De repente, à mistura com o ruído das máquinas e o sussurro da multidão, soa no ar, límpido como cristal, a voz melancólica de um sino de igreja.
Sobressalta-se o homem e o susto prega-lhe, de novo, os passos no chão. Mas, à terceira badalada, uma decisão ganha alento naquele corpo frouxo e ele começa a subir a praça em vigorosas passadas. De vez em quando, choca com os outros transeuntes, mas nem por isso desiste ou abranda o vigor da caminhada – quase corre, com os ouvidos atentos ao apelo do sino: é a linguagem universal a clarificar-lhe os pensamentos.
Exausto da corrida, o homem chega ao primeiro degrau da enorme escadaria da catedral: por ali esvoaçam pombas e o silêncio reina, imperioso, agora que o sino se calou. O homem começa a subir, vacilante, olhando em frente e muito para cima as torres imponentes; e então, as portas abrem-se, e uma multidão festiva começa a deslizar pelos degraus.

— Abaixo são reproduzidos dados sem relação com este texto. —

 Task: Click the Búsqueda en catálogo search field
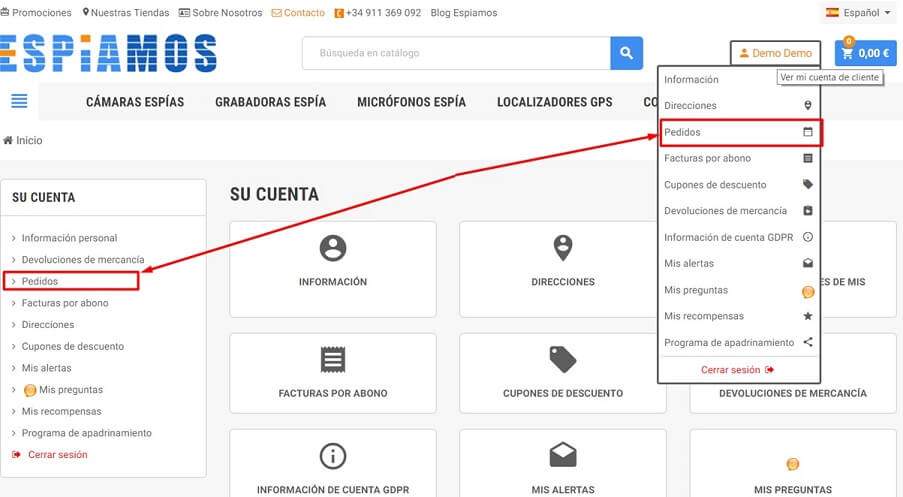pyautogui.click(x=456, y=53)
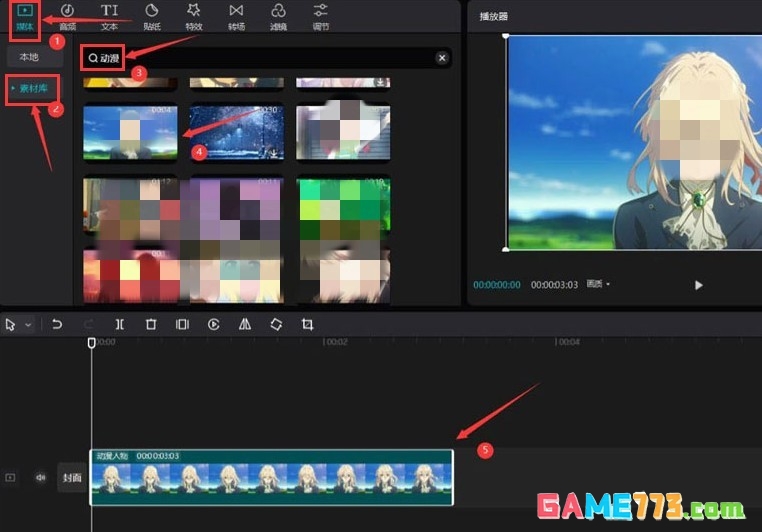Open the 特效 (Effects) panel icon
This screenshot has width=762, height=532.
tap(193, 16)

Outra vez cobarde, o homem afasta-se, encosta-se ao muro, para não ser atropelado por aquele onda viva: tudo é garridice, fausto e alegria, desmentindo a toada melancólica do sino. Ele está como que estremunhado, encostado ao muro que ladeia a vasta escadaria e é ali muito mais estranho que os pombos em contínuo saltitar entre as pernas da multidão.
Fica assim, naquela postura de humildade confusa, durante alguns instantes. De repente, alguma coisa lhe lembra que o faz agitar-se. Sai, lentamente, do canto a que se tinha acolhido, pousa a mala, avança alguns passos e coloca-se, decididamente, à frente da multidão. Olha aquelas pessoas bem vestidas com um sorriso sarcástico que elas não vêem. E só então baixa os olhos, estende a mão e murmura a linguagem universal dos mendigos.
Se fordes um dia a essa enorme cidade e se, por acaso, vos lembrardes de visitar a catedral, procurai entre as pombas: lá o vereis, sempre de olhos baixos, murmurando lamentações e estendendo a mão descarnada e suja… e vereis também, entre os farrapos negros do casaco, cintilando de forma bizarra, a gravata do esplendor perdido.